What is being asked: Condense the paragraph that begins "The Prime Minister addressed the gathering" in the text on Ethiopia's health sector into a short bulleted list that keeps its main facts.

Text under study:
Considerable efforts have also been made to improve the expansion of health infrastructure. For instance, the number of functional health posts, health centres and hospitals in the country has sharply increased by 16pc, 33pc and 108pc in the first half of this decade, according to a report by UNICEF.
Mortality rates for infants and those under five years of age have more than halved, and life expectancy has been raised to an average of 65 years from just 47 years in 1990.
Nonetheless, medical practitioners claim that there is a great deal of work to be done.
Medical service is hellish in Ethiopia, and it has always been doctors that suffered the brunt of the criticism, according to Abraham.
“We see patients sleeping on the floor and dying as there are no rooms available,” says Abenezer Tarkegn, an intern at Black Lion Hospital. “We feel terrible, but we learned the hard way to walk away, as we couldn’t do anything, and the society ended up perceiving us as the bad guys.”
Considering the traction the issue has received soon after the protests, efforts have been made to tackle the problem, including holding public discussions.
One of these was a meeting with Prime Minister Abiy Ahmed (PhD) and 3,000 health professionals, students and private organisations and associations on May 4, 2019. Health policy, the medical and health education system, health insurance and salary and benefits were central talking points.
The Prime Minister addressed the gathering by noting the government’s effort at medical tourism. Changes in the procurement procedure for the importation of pharmaceuticals, setting up of pharmaceutical industries, the allocation of 120 million dollars for the purchase of medicine and the development of 4,200 housing units in 340 health centres throughout the country were cited as progress throughout the past year.
“Demands of the sector should be lodged with respect to the current socio-economic status of the country,” the Prime Minister added.
The attendees of the meeting did not appreciate the Prime Minister’s answers.
“He not only failed to address our questions but was misinformed about our profession,” says Abraham, who was also one of the attendees.
Almost all 269 interns at Black Lion Hospital undertook a strike beginning last Monday. This was despite the Ministry of Health announcing several changes to be introduced to the health sector on the same day.
These include a reduction of university fees for medical students from 470,000 Br, which was introduced to hold graduate students to two years of service, to the regular cost-sharing scheme.
The budget was also allocated for the employment of 3,800 specialised doctors in different regions and hospitals.

Information:
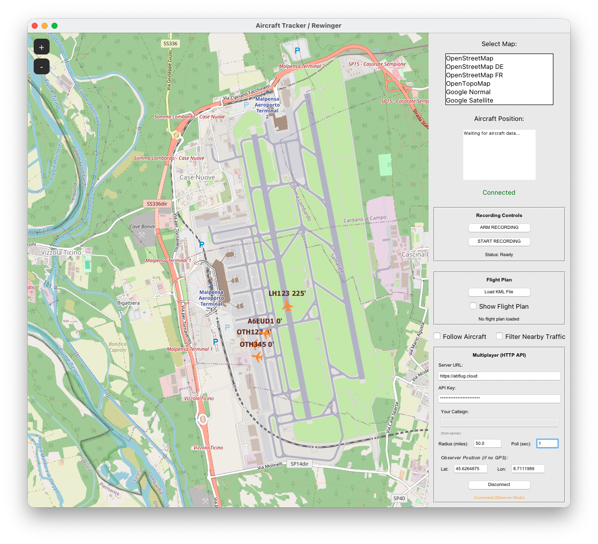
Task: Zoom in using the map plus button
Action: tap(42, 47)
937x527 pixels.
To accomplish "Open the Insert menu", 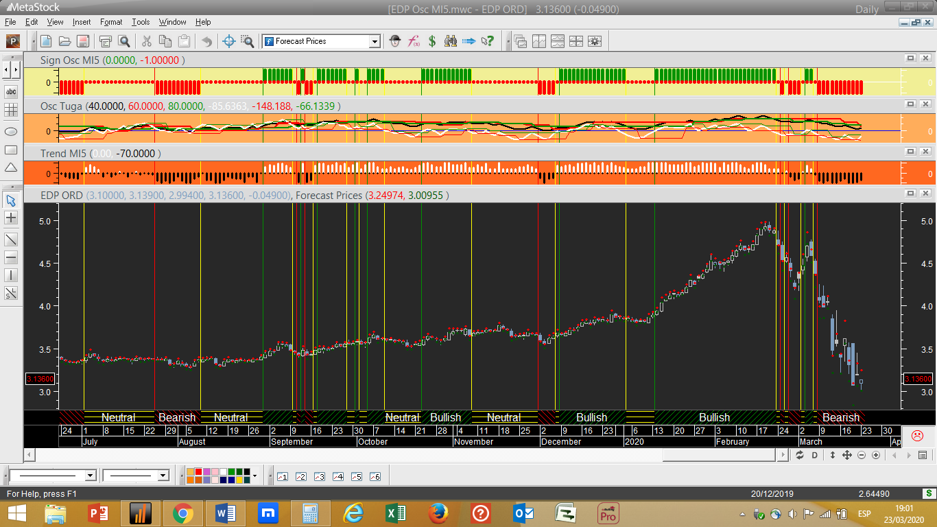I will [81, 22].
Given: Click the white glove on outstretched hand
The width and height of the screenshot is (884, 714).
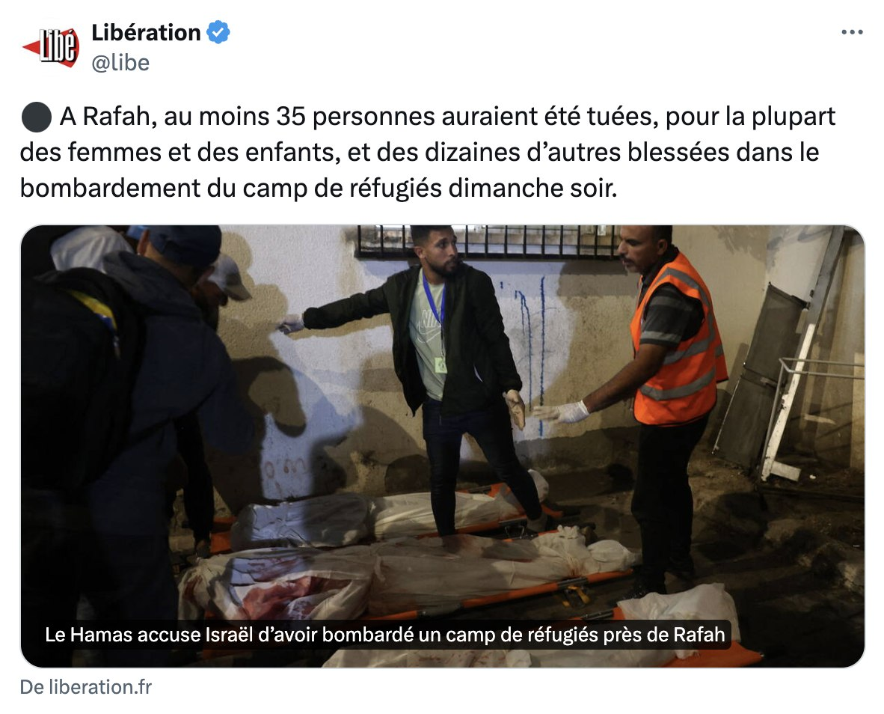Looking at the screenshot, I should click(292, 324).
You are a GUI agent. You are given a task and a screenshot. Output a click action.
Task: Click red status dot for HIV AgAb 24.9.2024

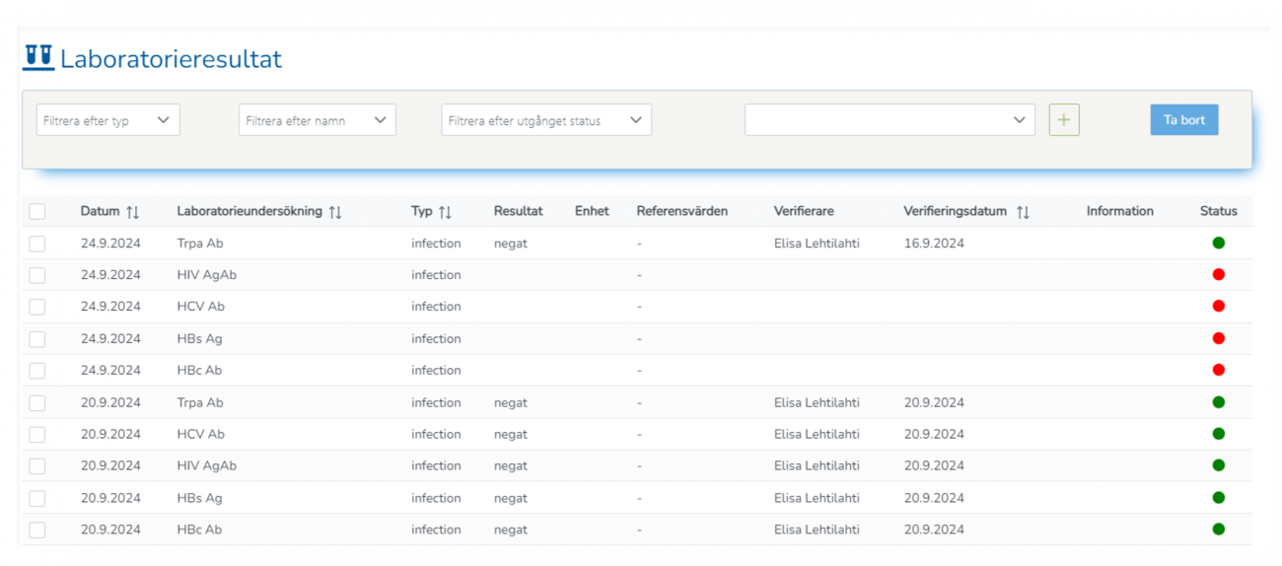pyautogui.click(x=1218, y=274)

Completed task:
- The Prime Minister spoke about the government's effort at medical tourism.
- He cited these as progress over the past year:
  - changes in how imported pharmaceuticals are procured
  - the setting up of pharmaceutical industries
  - 120 million dollars allocated to buy medicine
  - 4,200 housing units developed in 340 health centers across the country